[Entries on finding words and elements]
————

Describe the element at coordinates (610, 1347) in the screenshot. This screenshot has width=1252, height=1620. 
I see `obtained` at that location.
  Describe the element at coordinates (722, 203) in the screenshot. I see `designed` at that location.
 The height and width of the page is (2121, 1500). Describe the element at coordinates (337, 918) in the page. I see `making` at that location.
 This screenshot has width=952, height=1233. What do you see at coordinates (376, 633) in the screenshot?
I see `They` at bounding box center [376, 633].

————

Instructions to follow —
Write out the entire listing above line for line, keeping every character unchanged.

Problem solution —
Describe the element at coordinates (610, 1347) in the screenshot. This screenshot has width=1252, height=1620. 
I see `obtained` at that location.
  Describe the element at coordinates (722, 203) in the screenshot. I see `designed` at that location.
 The height and width of the page is (2121, 1500). Describe the element at coordinates (337, 918) in the page. I see `making` at that location.
 This screenshot has width=952, height=1233. What do you see at coordinates (376, 633) in the screenshot?
I see `They` at bounding box center [376, 633].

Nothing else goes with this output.